Hmm. There seem to be java test failures here:

Error:  Failures: 
Error:    CagraBuildAndSearchIT.testIndexingAndSearchingFlow:145->queryAndCompare:464->CuVSTestCase.checkResults:148 expected:<[{0=0.83774555, 2=0.3590463, 3=0.038782578}, {0=0.12472608, 1=0.31918612, 2=0.21700792}, {0=0.48305473, 2=0.20332818, 3=0.047766715}, {0=0.59063464, 1=0.15224178, 3=0.5986642}]> but was:<[{0=0.23431994, 2=0.23431946, 3=0.23431946}, {0=0.68692017, 2=0.6869197, 3=0.6869197}, {0=0.33261782, 2=0.3326173, 3=0.3326173}, {0=0.3379389, 2=0.33793885, 3=0.33793885}]>
Error:  Errors: 
Error:    CagraBuildAndSearchIT.testIndexing:233->runConcurrently:85 ? Execution java.lang.AssertionError: Exception while executing runnable: java.lang.RuntimeException: cuvsCagraBuild returned 0[RAFT failure at file=/tmp/conda-bld-output/bld/rattler-build_libcuvs/work/cpp/src/neighbors/detail/cagra/graph_core.cuh line=1406: Could not generate an intermediate CAGRA graph because the initial kNN graph contains too many invalid or duplicated neighbor nodes.
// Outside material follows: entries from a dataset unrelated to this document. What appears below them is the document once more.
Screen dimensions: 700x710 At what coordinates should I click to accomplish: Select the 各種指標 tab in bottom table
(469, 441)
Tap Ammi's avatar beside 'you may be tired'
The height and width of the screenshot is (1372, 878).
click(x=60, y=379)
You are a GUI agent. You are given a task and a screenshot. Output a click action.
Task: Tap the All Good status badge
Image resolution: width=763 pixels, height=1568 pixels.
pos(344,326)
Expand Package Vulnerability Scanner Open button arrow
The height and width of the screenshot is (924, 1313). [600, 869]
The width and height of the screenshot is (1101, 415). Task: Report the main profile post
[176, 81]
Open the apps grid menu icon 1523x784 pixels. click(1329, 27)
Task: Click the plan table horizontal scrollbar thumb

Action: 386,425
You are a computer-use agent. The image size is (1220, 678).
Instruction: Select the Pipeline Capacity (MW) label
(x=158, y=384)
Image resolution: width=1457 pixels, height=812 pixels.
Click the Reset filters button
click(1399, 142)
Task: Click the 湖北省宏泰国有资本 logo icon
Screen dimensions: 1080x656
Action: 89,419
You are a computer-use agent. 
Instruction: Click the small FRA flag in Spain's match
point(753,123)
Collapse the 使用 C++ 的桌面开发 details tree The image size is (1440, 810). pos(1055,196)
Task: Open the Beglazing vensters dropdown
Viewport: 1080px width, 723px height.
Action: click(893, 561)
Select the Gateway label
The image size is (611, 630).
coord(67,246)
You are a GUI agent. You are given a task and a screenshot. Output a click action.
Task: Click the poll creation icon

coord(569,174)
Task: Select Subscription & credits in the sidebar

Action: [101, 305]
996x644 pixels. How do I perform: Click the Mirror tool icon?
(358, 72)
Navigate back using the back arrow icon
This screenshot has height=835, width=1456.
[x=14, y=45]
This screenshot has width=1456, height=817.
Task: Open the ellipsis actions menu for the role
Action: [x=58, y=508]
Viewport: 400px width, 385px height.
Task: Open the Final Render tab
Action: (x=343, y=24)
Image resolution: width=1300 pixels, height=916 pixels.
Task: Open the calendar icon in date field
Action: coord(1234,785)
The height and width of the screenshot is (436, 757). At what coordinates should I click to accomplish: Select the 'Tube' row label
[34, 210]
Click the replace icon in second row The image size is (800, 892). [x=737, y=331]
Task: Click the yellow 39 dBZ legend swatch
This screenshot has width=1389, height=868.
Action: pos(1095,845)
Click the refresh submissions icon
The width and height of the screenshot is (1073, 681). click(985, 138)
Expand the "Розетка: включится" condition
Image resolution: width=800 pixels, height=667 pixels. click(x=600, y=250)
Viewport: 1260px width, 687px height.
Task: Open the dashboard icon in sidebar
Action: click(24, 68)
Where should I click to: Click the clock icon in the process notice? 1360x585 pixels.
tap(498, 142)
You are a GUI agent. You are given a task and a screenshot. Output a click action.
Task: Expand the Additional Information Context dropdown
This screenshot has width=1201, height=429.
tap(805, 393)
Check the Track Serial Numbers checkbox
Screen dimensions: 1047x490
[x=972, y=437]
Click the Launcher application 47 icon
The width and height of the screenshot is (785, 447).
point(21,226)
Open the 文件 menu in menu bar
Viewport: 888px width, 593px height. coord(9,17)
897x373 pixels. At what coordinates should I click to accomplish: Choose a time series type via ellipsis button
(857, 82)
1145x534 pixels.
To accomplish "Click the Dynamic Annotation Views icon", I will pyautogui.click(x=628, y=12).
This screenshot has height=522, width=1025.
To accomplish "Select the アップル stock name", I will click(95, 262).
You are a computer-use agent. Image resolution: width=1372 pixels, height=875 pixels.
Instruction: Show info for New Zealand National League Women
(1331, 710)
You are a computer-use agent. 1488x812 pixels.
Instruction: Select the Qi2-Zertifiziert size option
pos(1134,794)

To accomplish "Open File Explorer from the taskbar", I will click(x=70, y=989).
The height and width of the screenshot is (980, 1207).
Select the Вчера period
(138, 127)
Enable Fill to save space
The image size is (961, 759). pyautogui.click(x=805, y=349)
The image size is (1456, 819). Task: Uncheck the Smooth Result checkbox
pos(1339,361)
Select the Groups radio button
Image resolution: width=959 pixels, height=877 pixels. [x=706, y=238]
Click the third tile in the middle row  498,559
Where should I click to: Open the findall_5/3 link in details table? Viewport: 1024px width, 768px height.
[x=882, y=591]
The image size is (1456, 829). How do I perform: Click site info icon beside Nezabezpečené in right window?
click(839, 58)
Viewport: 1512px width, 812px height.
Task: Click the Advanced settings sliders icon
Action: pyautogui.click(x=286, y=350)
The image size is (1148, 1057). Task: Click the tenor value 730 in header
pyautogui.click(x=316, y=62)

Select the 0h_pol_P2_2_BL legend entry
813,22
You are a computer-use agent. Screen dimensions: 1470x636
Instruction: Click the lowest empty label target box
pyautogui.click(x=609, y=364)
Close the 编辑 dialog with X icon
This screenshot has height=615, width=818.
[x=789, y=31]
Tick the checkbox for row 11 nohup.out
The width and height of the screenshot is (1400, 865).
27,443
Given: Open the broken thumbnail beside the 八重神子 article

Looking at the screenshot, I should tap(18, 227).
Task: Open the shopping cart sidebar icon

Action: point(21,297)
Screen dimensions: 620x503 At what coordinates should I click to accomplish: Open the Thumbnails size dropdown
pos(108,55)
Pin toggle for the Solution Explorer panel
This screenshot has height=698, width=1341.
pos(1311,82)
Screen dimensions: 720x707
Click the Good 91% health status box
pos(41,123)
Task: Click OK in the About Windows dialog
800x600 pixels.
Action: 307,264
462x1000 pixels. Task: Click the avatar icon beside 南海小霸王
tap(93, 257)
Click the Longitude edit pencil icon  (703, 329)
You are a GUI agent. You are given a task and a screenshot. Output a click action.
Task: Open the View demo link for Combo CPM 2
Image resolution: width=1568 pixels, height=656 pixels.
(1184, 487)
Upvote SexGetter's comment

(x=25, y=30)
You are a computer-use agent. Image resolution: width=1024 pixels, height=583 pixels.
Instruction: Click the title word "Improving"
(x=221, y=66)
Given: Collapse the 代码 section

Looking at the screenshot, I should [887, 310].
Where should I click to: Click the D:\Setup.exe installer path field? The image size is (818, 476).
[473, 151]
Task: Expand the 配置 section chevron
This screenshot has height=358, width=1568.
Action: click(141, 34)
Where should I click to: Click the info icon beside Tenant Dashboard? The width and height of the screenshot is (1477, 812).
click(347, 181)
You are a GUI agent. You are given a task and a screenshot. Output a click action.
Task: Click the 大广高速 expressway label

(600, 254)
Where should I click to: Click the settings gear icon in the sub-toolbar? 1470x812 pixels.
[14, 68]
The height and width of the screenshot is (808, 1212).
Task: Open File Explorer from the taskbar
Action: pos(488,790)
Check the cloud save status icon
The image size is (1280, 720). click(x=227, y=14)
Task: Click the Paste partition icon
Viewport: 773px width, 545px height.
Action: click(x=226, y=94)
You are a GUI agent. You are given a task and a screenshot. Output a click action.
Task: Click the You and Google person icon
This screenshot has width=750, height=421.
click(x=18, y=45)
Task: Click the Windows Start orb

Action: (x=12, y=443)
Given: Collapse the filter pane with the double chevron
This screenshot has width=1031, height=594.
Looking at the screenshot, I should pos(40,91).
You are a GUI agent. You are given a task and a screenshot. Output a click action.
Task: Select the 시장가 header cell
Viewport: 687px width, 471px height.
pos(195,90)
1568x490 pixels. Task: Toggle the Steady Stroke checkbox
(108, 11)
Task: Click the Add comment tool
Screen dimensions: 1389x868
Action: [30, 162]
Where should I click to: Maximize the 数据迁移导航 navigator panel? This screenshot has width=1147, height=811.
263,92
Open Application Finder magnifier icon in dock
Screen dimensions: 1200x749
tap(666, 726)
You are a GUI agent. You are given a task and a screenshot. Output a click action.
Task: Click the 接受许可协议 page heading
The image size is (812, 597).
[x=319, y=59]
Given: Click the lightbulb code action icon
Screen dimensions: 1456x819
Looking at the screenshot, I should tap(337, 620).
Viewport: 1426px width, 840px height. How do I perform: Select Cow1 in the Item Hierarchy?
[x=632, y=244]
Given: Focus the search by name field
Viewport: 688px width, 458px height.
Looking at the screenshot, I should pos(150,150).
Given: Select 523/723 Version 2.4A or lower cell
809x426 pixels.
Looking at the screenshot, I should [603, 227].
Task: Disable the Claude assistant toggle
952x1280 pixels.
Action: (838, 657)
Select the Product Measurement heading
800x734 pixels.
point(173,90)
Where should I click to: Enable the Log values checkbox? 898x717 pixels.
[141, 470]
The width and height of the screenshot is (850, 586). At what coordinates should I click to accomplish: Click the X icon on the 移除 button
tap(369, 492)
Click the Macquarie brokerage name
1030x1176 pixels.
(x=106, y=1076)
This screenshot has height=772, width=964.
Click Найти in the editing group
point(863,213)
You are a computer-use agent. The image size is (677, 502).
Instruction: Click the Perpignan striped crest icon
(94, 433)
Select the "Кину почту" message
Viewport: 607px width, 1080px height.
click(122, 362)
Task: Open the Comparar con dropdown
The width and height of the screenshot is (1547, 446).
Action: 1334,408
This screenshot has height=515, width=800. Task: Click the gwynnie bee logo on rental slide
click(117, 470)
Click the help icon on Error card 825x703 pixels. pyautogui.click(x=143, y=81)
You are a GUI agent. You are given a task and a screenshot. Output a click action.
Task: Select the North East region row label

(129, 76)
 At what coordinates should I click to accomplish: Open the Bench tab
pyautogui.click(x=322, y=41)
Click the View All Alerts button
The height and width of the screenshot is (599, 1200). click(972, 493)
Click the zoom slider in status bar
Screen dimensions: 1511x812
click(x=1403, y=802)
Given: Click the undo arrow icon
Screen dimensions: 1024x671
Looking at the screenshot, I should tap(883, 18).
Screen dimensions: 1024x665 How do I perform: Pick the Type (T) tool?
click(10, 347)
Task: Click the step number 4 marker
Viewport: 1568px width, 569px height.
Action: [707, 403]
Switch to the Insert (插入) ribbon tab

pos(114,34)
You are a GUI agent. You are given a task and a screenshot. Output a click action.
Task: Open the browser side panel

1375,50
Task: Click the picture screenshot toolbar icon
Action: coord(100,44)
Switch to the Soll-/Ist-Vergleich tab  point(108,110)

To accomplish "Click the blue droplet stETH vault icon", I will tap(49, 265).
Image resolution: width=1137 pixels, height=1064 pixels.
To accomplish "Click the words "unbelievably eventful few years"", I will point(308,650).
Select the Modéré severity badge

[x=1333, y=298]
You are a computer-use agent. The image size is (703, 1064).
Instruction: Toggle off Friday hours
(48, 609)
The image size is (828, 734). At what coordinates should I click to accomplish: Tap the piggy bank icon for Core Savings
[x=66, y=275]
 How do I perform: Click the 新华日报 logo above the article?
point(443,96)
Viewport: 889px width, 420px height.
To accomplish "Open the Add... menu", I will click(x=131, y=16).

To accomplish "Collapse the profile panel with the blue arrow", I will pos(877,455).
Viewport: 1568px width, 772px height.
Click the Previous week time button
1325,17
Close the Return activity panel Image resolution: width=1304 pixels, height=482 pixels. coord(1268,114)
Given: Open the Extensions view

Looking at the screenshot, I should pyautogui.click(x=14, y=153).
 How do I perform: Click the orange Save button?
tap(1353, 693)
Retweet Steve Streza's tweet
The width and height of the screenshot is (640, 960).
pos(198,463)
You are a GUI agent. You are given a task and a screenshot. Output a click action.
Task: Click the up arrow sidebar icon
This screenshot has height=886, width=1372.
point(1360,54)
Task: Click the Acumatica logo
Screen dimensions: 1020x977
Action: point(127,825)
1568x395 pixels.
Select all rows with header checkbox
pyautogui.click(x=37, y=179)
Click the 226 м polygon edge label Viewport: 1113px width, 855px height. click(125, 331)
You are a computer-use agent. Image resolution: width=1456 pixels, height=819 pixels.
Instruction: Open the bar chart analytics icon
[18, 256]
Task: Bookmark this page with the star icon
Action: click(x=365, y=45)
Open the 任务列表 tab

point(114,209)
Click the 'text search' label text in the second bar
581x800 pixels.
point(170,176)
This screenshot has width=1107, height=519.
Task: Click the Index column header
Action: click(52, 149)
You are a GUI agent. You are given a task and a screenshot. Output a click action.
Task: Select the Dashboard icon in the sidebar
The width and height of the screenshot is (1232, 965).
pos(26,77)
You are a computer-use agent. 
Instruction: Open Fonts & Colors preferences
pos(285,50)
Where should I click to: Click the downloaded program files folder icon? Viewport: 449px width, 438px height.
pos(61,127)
This error can occur, for example, if too many overflows occur during the norm computation between the dataset vectors.
Obtained 6 stack frames
#1 in /opt/conda/envs/java/lib/jvm/lib/server/../../../libcuvs.so(+0x49117d) [0x7c03a02ec17d]
#2 in /opt/conda/envs/java/lib/jvm/lib/server/../../../libcuvs.so: void cuvs::neighbors::cagra::detail::graph::optimize<unsigned int, raft::host_device_accessor<std::experimental::default_accessor<unsigned int>, (raft::memory_type)0> >(raft::resources const&, std::experimental::mdspan<unsigned int, std::experimental::extents<long, 18446744073709551615ul, 18446744073709551615ul>, std::experimental::layout_right, raft::host_device_accessor<std::experimental::default_accessor<unsigned int>, (raft::memory_type)0> >, std::experimental::mdspan<unsigned int, std::experimental::extents<long, 18446744073709551615ul, 18446744073709551615ul>, std::experimental::layout_right, raft::host_device_accessor<std::experimental::default_accessor<unsigned int>, (raft::memory_type)0> >, bool, bool) +0x1aa3 [0x7c03a0d3b4d3]
#3 in /opt/conda/envs/java/lib/jvm/lib/server/../../../libcuvs.so: cuvs::neighbors::cagra::index<float, unsigned int> cuvs::neighbors::cagra::detail::build<float, unsigned int, raft::host_device_accessor<std::experimental::default_accessor<float const>, (raft::memory_type)2> >(raft::resources const&, cuvs::neighbors::cagra::index_params const&, std::experimental::mdspan<float const, std::experimental::extents<long, 18446744073709551615ul, 18446744073709551615ul>, std::experimental::layout_right, raft::host_device_accessor<std::experimental::default_accessor<float const>, (raft::memory_type)2> >) +0xd81 [0x7c03a0d629b1]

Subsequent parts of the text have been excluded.